Precise Orbit Determination for Low-Earth Orbiting Satellites using GPS Data:Recent Advances

摘要

In this paper, we describe some recent advances in GPS-based precise orbit determination for low-Earth orbiting satellites. We will focus mainly on the Topex/Poseidon (T/P) satellite, which was launched in 1992. The T/P satellite carries a 6-channel Motorola Monarch GPS demonstration receiver (GPSDR), which is capable of collecting dual frequency (L1/L2) data when the GPS anti-spoofing (AS) function is inactive. Data from the first two post-launch years have been used to routinely compute T/P orbits with a radial accuracy at the 2 cm RMS level. Since the routine activation of GPS AS, in 1994, the GPSDR has collected GPS data mainly at the LI frequency. Although the corresponding single frequency orbits (which have been routinely produced with radial accuracies at the 4-6 cm RMS level) are less accurate than the dual frequency orbits, they are available on a next-day basis and have been used to support a variety of emerging operational oceanographic applications. Most notable in this last category was the monitoring of the 1997-98 El Nino event. In the last year, several new modifications to the solution strategy have been investigated.
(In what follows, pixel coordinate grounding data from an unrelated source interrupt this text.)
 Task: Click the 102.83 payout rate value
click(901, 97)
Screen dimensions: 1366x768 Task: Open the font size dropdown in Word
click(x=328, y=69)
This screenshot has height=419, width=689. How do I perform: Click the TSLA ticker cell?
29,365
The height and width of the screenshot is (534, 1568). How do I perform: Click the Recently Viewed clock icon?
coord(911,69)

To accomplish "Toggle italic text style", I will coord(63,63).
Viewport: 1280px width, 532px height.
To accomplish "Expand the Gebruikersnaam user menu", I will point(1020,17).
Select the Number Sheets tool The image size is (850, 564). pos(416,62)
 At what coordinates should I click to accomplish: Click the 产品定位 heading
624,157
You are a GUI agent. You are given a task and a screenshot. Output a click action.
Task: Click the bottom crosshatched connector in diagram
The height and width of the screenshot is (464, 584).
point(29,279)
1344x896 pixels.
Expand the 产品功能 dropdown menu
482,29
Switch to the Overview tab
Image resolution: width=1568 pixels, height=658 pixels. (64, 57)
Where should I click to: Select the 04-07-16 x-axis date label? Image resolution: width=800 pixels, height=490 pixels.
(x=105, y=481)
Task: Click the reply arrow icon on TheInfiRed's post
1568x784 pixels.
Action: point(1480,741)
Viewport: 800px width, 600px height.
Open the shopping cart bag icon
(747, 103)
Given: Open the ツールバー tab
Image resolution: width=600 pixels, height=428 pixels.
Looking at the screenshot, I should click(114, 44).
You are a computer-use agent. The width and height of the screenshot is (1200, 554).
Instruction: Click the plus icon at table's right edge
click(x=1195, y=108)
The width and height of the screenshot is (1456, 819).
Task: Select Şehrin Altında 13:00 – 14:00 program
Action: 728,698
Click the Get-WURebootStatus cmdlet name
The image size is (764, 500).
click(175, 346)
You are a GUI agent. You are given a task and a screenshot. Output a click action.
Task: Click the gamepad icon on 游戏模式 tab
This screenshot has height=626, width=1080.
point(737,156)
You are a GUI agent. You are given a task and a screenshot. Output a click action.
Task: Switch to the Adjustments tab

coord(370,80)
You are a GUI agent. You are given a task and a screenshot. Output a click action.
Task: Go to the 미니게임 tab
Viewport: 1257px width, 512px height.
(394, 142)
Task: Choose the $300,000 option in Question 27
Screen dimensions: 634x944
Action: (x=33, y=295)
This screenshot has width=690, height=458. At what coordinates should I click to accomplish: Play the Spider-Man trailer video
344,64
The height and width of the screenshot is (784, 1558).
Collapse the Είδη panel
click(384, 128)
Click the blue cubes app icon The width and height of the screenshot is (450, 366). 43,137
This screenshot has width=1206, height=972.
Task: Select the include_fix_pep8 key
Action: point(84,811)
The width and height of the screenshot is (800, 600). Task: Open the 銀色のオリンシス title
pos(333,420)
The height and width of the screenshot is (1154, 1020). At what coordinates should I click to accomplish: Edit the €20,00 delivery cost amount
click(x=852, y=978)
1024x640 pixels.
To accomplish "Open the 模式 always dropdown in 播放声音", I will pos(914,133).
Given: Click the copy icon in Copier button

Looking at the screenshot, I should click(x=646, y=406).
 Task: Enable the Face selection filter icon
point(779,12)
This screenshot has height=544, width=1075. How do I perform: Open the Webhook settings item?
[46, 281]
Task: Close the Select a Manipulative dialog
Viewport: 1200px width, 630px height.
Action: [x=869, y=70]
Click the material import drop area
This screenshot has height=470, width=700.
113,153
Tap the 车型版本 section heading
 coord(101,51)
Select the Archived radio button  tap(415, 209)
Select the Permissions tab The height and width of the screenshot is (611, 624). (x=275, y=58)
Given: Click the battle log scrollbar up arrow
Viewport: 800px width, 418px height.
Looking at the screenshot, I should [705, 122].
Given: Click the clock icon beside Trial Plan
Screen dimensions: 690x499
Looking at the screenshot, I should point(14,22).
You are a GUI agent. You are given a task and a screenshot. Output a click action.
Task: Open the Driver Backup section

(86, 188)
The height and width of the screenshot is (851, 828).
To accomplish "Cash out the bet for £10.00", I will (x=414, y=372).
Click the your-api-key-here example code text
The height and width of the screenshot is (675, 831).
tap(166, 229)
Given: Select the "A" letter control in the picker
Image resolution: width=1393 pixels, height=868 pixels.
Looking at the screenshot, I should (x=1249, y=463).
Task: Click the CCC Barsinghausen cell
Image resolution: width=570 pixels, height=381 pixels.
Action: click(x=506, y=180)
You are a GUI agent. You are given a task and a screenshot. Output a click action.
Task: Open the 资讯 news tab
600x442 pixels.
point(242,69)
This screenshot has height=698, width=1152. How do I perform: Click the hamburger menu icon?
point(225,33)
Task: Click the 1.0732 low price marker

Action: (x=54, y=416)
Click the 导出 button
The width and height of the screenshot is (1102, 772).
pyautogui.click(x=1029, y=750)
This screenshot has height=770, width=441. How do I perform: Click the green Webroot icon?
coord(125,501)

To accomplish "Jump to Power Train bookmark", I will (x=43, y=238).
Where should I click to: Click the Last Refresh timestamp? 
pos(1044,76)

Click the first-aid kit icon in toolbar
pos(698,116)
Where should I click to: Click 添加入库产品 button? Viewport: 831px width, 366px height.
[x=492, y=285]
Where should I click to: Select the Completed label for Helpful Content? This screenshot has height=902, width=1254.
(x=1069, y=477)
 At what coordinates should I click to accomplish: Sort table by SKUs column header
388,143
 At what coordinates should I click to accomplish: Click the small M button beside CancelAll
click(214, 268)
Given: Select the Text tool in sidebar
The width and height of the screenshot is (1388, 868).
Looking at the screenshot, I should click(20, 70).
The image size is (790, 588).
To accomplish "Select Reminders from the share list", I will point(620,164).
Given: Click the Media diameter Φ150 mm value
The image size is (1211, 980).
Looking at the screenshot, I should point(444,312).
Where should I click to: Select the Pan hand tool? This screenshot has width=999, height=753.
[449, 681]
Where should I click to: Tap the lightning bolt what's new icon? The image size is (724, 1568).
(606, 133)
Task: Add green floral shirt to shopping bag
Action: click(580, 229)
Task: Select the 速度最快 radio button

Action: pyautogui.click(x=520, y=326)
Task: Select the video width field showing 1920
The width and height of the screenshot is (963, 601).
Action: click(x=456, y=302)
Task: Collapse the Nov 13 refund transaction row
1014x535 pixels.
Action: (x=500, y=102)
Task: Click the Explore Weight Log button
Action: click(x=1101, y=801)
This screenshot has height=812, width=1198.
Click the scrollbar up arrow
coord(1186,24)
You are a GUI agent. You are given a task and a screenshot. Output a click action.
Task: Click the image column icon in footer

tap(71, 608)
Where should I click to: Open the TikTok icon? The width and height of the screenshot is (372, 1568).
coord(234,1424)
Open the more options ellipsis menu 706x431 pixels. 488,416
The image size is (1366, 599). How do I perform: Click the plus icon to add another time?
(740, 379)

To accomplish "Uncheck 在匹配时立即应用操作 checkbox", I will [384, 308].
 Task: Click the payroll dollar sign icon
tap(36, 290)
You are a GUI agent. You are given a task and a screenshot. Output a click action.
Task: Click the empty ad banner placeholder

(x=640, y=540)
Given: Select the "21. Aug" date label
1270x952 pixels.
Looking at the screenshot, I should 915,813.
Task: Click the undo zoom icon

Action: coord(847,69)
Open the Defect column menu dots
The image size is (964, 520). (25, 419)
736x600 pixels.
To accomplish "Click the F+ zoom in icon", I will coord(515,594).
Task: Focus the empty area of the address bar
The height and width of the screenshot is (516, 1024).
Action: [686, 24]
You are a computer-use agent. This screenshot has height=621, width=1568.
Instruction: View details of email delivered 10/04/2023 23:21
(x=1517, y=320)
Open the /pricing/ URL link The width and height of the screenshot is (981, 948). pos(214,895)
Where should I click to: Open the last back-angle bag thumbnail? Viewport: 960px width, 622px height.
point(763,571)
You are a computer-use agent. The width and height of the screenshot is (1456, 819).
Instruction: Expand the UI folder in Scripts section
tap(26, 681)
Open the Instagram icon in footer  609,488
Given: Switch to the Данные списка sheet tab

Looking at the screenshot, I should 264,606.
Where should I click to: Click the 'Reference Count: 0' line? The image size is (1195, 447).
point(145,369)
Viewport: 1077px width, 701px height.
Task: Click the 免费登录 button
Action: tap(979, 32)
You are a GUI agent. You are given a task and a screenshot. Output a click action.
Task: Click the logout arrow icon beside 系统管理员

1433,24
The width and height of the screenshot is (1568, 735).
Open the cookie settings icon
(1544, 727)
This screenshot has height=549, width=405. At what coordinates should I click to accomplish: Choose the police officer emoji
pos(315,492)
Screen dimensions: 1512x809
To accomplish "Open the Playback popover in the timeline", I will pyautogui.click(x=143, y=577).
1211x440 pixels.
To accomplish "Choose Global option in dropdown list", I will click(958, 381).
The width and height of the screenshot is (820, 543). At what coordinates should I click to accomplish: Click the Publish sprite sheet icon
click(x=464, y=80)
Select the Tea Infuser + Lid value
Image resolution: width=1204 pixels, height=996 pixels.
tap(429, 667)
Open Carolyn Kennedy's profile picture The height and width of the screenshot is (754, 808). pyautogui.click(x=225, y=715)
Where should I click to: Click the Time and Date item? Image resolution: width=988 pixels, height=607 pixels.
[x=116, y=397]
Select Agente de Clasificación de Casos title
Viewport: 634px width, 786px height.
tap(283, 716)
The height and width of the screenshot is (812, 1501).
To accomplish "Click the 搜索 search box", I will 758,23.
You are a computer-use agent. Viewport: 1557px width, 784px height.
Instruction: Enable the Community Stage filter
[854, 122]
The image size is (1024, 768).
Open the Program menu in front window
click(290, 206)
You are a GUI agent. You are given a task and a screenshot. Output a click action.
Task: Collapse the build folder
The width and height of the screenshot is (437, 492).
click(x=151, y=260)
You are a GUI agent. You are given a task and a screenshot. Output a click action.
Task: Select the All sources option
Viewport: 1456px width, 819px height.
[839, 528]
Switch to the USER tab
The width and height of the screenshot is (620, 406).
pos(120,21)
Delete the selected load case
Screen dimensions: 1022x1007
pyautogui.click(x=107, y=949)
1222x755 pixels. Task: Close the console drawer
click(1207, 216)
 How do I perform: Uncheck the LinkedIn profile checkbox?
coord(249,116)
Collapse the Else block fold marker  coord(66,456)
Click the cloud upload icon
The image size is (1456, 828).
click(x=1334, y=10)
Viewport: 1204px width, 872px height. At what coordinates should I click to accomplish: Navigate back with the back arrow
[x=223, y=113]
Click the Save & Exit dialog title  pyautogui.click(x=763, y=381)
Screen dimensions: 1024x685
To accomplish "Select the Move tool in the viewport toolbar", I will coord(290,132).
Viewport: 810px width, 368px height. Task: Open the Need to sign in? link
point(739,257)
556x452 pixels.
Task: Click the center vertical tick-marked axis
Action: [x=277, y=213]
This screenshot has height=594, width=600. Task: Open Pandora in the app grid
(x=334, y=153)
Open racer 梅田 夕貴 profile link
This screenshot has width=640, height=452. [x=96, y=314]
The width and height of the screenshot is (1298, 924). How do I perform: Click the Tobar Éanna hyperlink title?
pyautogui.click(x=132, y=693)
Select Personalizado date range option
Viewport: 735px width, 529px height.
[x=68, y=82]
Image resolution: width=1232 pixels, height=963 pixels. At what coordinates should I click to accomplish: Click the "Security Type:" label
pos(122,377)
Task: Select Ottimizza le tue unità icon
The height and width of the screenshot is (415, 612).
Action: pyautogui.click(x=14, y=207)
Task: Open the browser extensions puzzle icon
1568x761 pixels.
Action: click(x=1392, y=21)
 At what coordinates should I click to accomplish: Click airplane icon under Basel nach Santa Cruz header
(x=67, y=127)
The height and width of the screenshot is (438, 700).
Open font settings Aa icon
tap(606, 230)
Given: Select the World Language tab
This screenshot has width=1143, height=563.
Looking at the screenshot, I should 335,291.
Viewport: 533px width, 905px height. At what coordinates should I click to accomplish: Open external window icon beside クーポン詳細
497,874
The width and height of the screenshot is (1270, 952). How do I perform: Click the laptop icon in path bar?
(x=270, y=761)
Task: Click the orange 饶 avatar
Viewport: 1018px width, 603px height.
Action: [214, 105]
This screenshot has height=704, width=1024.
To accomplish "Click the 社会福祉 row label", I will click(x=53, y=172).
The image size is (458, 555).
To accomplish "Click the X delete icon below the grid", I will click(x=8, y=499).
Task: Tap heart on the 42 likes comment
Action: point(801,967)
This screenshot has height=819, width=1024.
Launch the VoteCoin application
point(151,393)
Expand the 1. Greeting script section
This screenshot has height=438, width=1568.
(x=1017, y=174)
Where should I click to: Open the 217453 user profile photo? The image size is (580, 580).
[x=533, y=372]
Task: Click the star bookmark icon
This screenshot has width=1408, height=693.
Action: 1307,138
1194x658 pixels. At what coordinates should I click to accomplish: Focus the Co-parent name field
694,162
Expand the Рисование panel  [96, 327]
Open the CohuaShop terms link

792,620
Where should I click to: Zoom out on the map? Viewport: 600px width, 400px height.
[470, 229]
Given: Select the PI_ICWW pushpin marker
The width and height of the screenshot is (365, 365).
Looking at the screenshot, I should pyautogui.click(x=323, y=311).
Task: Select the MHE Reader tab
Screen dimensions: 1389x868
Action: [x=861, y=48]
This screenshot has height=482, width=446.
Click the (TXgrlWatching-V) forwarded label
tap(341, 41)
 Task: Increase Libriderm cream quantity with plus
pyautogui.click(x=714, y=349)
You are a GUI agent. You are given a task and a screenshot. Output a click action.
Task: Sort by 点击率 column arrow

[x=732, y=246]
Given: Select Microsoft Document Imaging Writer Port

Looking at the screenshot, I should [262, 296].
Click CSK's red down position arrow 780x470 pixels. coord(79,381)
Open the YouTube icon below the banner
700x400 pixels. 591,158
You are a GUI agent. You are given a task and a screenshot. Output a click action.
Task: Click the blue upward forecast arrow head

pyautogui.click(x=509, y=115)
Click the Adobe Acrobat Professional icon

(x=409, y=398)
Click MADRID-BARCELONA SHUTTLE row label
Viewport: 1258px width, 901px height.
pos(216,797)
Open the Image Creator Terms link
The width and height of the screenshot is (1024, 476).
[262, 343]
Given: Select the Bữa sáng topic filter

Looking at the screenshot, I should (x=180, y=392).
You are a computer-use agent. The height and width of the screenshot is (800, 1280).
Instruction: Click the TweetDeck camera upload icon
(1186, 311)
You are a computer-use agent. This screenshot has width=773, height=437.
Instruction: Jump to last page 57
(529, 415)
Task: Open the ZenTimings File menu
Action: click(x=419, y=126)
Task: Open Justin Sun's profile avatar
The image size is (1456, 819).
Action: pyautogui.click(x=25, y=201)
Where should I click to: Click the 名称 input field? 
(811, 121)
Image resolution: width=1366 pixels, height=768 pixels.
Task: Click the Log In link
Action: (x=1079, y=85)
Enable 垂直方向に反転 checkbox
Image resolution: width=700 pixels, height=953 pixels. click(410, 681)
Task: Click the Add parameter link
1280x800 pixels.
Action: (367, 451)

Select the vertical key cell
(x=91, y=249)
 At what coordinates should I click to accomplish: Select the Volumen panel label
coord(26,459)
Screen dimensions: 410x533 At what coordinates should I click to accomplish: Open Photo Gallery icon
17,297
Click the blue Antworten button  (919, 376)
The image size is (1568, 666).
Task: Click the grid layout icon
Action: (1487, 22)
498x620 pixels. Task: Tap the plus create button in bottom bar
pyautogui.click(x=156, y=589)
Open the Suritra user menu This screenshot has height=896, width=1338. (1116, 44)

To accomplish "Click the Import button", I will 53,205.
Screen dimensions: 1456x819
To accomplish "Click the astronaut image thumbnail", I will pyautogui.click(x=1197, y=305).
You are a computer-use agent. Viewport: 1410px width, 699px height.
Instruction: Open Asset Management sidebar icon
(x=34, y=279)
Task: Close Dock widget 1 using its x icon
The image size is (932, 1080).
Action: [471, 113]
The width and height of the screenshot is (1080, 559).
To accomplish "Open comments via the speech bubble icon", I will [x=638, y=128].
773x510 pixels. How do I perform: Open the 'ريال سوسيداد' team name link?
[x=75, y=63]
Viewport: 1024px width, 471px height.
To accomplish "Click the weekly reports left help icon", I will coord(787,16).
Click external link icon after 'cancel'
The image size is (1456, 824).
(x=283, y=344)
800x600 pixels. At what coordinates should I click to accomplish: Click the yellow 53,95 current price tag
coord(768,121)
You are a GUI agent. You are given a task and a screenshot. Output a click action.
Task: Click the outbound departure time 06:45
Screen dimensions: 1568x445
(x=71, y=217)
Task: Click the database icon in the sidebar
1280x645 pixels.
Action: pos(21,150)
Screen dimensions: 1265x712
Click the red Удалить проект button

With these enhancements, our results indicate that the next-day T/P GPS (AS) orbits can be computed with a radial accuracy of better than 3 cm RMS. Such orbit quality is unprecedented for single frequency data, and approaches thernquality of the official precise orbit ephemeris (computed using data from Satellite Laser Ranging (SLR) and Doppler Orbitography and Radiopositioning Integrated by Satellite (DORIS)). We also discuss the Geosat Follow-On (GFO) mission, an altimetric satellite launched in February, 1998. The GFO satellite carries advanced 8-channel codeless TurboRogue GPS receivers, capable of collecting dual frequency (L1/L2) GPS data in the presence of AS. These data are expected to support 2-3 cm radial RMS accuracy for the GFO orbit, independent of AS status.